[Stored data]
---
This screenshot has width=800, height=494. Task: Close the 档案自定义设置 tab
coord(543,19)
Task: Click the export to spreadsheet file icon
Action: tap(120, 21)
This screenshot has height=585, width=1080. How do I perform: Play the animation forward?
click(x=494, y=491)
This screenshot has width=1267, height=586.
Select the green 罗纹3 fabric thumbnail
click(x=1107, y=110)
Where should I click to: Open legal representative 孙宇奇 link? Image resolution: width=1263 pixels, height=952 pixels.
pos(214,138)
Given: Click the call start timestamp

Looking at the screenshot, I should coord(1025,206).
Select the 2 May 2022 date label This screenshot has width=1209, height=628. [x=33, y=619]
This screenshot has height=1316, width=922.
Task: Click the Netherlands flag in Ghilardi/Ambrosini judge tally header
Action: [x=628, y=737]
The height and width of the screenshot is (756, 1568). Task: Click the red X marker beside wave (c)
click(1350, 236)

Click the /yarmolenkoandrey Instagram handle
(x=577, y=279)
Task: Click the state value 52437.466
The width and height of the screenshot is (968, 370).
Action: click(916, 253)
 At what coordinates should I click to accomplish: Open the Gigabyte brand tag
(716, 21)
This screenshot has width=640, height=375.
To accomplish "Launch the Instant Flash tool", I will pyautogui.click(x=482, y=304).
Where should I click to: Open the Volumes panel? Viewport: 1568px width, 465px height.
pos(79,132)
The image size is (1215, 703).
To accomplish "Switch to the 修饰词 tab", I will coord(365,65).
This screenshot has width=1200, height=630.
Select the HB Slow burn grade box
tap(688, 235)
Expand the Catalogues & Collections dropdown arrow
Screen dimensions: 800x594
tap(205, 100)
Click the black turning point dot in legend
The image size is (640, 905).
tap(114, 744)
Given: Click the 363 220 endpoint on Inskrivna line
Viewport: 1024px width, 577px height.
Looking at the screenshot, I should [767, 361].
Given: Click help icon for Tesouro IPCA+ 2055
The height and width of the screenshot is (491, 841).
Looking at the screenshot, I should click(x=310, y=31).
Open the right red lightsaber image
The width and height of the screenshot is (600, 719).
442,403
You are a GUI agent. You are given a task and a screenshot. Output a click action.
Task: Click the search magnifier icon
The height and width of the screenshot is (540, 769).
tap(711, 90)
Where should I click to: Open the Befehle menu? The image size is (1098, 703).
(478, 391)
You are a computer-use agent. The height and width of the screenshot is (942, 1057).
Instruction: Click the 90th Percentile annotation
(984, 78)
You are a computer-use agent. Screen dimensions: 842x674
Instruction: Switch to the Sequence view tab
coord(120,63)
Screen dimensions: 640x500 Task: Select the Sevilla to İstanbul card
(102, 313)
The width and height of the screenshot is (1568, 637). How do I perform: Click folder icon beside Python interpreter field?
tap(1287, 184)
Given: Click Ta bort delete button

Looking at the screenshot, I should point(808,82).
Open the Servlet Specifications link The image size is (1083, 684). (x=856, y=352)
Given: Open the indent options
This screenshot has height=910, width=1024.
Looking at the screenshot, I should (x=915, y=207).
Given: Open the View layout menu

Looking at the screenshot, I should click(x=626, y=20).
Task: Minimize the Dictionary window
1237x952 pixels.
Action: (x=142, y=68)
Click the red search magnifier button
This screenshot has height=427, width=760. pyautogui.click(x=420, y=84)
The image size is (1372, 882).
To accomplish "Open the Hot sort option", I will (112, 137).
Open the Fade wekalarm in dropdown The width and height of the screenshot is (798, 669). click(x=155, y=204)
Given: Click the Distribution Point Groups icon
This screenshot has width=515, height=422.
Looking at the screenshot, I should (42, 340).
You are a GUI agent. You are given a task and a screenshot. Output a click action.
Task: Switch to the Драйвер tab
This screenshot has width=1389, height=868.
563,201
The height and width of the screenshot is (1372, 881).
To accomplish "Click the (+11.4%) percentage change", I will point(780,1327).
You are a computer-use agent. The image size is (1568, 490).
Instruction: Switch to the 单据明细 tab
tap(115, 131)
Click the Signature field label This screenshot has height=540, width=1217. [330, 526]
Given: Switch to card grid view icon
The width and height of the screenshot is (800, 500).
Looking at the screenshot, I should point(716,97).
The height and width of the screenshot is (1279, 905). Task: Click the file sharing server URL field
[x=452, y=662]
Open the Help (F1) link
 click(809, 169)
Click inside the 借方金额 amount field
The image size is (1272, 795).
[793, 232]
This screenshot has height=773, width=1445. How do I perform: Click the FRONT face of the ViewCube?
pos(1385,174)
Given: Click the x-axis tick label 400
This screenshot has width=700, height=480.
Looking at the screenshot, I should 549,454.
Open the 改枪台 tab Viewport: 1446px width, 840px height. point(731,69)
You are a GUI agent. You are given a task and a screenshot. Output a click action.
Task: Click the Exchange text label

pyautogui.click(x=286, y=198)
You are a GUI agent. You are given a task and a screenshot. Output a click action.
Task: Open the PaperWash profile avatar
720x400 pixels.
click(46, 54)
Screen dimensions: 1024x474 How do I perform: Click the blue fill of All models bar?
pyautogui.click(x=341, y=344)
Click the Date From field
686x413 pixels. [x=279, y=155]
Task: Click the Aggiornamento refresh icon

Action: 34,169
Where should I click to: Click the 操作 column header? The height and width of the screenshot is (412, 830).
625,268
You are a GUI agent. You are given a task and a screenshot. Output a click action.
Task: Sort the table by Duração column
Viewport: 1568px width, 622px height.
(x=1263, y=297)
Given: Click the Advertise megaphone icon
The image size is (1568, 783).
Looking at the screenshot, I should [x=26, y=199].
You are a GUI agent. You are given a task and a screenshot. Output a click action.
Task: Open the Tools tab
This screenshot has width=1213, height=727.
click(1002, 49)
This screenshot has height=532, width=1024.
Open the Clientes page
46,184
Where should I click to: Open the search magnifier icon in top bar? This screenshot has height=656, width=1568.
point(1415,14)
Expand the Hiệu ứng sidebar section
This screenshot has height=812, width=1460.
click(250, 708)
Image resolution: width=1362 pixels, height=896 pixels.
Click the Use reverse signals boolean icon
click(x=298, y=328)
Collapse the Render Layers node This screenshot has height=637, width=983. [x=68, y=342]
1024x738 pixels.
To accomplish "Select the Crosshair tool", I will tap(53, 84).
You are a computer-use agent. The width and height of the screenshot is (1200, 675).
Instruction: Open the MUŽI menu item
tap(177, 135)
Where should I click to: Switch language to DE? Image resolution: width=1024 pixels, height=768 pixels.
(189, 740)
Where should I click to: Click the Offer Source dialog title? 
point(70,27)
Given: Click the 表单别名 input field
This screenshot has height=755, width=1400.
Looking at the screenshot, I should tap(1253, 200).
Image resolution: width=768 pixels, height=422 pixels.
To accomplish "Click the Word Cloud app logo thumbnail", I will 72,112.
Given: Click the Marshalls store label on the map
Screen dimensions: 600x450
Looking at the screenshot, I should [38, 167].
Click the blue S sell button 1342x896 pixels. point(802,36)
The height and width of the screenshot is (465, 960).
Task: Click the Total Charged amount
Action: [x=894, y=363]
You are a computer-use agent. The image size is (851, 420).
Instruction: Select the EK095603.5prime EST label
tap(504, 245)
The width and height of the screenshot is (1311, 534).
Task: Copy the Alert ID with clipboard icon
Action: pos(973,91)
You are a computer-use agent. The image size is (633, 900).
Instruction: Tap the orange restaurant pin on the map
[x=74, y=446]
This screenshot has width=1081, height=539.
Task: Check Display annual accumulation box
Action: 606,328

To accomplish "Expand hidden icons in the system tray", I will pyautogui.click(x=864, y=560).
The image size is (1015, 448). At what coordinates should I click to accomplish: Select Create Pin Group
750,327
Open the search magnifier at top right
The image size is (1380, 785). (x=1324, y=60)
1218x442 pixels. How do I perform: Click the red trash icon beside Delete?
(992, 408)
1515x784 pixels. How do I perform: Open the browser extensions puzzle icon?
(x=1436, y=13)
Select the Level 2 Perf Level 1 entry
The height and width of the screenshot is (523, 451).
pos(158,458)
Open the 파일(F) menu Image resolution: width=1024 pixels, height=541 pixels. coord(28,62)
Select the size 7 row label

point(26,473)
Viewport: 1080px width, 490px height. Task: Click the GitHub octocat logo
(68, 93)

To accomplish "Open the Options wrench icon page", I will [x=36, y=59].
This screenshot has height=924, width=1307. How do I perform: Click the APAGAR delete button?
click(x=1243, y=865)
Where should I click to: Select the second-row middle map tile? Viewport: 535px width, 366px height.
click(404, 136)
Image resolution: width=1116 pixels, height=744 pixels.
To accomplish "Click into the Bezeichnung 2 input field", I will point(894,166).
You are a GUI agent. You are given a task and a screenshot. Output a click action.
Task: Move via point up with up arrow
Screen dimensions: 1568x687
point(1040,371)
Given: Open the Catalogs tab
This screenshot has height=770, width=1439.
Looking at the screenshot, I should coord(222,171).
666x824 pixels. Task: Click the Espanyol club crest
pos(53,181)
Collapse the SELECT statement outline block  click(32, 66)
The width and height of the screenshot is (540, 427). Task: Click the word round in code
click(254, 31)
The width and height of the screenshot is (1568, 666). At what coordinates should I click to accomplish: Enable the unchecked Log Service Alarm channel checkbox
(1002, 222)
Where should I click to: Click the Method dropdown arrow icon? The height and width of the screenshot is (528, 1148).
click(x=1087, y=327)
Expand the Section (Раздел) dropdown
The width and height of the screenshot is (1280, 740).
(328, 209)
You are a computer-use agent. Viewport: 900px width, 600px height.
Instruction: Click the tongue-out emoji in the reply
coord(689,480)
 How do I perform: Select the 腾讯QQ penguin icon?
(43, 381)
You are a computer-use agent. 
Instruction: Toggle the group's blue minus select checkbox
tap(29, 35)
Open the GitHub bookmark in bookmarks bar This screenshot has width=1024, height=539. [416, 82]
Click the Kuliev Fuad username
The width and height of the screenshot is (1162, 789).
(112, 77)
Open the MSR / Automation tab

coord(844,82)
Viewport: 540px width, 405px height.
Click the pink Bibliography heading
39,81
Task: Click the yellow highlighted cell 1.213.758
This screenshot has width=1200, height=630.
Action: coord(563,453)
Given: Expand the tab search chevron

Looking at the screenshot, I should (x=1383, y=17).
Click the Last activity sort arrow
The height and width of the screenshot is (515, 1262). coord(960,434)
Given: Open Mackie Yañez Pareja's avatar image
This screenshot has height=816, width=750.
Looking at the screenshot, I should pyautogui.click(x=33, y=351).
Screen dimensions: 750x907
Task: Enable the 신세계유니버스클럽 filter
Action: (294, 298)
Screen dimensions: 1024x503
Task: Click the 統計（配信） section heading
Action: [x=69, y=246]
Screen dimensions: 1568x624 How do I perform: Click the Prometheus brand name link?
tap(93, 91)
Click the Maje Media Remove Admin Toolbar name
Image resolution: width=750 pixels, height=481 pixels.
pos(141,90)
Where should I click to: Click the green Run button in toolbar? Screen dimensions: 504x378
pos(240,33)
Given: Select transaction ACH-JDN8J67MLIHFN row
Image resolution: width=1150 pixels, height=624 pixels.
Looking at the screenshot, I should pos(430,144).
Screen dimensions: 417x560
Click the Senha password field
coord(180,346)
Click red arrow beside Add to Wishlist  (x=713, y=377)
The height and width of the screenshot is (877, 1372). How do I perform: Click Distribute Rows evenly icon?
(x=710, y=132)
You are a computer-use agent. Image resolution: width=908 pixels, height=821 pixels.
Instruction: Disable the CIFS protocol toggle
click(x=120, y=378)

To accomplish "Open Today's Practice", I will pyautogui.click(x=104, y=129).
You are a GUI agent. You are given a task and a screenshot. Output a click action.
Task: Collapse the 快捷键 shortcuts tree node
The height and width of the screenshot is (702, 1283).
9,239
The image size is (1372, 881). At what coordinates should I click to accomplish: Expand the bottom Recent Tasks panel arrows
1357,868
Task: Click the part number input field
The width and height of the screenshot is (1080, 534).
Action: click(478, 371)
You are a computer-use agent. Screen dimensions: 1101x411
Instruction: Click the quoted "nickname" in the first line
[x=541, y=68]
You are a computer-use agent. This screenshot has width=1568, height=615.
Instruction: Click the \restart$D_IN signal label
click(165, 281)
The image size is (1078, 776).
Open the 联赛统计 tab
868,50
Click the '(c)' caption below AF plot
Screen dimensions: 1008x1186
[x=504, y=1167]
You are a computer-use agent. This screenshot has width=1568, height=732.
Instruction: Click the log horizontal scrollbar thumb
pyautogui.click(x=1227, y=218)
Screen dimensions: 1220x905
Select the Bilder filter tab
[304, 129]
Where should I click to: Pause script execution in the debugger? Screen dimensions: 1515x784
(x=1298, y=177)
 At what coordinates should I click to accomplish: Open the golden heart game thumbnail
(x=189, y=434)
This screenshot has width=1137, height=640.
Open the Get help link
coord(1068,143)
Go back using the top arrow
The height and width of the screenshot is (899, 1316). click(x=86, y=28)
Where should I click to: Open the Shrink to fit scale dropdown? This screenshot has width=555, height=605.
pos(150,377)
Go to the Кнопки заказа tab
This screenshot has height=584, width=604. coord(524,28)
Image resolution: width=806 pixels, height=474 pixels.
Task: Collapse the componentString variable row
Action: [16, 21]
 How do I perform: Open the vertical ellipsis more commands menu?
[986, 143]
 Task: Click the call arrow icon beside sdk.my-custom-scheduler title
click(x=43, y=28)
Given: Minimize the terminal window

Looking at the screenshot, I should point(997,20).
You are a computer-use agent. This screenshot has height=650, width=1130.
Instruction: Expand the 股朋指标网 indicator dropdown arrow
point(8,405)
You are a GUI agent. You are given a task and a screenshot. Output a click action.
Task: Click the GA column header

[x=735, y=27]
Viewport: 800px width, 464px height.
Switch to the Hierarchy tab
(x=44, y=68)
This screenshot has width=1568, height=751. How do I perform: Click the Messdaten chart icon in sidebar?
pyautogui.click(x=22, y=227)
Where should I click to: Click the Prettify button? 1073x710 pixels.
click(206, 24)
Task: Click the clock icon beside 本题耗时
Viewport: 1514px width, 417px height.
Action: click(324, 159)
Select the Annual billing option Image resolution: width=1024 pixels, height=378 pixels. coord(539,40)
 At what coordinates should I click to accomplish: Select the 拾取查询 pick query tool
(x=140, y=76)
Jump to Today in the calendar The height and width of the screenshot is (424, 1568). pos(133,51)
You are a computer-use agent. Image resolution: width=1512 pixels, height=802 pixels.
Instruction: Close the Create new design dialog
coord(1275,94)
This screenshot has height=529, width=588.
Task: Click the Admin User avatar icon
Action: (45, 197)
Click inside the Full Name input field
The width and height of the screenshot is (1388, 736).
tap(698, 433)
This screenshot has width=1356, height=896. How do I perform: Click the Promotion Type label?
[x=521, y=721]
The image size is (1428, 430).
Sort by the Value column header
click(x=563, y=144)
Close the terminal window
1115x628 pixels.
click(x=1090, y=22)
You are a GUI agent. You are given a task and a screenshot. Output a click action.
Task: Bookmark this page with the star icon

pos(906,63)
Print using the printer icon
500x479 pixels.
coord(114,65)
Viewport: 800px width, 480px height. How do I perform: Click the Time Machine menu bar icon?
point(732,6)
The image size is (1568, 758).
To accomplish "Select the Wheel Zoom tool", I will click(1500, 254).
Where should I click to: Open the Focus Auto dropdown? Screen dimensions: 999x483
---
Wherever a line in the entries above holds "Today", copy that line.

Written response:
To accomplish "Open Today's Practice", I will pyautogui.click(x=104, y=129).
Jump to Today in the calendar The height and width of the screenshot is (424, 1568). pos(133,51)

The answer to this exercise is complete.